Prompt: Using the listing beneath this task, count the lines with the word "computer" and write only the result.

── Data supplied

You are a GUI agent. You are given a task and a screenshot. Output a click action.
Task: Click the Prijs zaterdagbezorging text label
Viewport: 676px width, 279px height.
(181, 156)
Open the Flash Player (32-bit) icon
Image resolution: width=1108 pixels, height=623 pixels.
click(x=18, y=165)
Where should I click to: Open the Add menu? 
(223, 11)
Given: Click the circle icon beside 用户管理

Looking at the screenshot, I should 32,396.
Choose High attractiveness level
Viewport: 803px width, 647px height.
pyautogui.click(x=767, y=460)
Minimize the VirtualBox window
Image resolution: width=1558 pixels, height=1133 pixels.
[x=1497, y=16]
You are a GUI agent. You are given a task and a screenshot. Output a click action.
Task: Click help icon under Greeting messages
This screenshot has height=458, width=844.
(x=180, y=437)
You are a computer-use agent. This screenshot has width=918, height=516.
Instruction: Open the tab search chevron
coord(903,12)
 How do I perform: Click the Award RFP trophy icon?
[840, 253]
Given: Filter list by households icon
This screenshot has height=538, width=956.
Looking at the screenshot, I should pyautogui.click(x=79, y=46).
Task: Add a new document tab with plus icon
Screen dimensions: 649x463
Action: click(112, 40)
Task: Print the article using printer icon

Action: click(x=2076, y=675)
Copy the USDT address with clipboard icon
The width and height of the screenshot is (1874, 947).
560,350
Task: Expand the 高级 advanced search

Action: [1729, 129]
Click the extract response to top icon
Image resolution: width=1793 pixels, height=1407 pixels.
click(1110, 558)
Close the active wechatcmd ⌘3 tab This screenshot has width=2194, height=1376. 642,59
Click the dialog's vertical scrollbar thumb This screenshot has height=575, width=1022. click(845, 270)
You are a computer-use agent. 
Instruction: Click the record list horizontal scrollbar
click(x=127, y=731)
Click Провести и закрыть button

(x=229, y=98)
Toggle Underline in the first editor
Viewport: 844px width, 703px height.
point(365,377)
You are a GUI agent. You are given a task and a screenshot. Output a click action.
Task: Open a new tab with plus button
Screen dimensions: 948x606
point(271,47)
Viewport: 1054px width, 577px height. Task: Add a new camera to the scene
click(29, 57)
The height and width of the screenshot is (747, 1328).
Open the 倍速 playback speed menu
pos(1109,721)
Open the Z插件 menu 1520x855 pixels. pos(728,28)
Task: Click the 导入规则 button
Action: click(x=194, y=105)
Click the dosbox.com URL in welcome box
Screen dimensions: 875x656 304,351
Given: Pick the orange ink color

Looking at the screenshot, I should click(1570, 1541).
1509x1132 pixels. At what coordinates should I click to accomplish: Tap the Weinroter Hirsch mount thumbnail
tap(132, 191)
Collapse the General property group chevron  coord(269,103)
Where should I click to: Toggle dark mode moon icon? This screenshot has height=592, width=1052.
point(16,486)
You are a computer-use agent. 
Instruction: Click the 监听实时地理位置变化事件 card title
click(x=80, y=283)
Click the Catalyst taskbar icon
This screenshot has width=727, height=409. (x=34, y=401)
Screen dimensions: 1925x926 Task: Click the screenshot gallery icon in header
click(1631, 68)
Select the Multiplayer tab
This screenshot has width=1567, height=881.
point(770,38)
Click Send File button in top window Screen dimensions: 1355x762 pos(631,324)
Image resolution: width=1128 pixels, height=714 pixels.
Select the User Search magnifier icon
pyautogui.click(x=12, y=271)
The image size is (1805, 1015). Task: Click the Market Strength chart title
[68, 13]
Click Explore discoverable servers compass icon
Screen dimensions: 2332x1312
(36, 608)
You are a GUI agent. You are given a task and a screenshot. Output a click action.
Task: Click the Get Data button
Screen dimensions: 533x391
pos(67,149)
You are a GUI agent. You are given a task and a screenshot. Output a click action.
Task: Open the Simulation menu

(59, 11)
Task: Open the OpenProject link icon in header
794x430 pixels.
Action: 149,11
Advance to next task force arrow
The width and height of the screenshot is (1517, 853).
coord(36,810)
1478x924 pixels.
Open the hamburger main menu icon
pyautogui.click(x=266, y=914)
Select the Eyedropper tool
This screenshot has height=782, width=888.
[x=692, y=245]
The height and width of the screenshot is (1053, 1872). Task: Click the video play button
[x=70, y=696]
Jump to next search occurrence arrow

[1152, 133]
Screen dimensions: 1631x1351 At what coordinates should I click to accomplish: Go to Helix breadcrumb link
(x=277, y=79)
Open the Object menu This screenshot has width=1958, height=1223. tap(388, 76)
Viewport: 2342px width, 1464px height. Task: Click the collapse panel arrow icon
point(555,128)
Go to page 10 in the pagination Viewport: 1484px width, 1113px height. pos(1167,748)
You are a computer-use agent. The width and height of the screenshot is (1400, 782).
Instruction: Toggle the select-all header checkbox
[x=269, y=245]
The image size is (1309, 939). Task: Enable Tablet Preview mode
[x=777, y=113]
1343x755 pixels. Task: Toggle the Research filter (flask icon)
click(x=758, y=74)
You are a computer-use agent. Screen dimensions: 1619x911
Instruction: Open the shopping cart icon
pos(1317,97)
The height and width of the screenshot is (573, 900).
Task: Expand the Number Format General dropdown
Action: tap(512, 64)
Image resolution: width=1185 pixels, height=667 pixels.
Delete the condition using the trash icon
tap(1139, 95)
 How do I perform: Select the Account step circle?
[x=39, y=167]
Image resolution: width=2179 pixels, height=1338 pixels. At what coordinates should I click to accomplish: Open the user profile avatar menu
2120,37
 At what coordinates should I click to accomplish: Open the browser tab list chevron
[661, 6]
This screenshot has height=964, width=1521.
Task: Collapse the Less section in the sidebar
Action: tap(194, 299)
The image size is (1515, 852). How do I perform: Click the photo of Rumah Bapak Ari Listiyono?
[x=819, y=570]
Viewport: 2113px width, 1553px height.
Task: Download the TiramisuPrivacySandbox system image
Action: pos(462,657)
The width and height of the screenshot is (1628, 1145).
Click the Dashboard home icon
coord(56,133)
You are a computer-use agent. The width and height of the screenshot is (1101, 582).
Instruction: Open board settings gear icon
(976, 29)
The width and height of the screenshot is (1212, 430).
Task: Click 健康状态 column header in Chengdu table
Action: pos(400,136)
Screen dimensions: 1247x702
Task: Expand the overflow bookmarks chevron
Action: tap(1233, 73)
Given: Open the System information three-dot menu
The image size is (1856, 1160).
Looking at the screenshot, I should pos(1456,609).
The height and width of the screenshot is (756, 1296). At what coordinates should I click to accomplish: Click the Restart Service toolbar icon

────

Output of the task: 6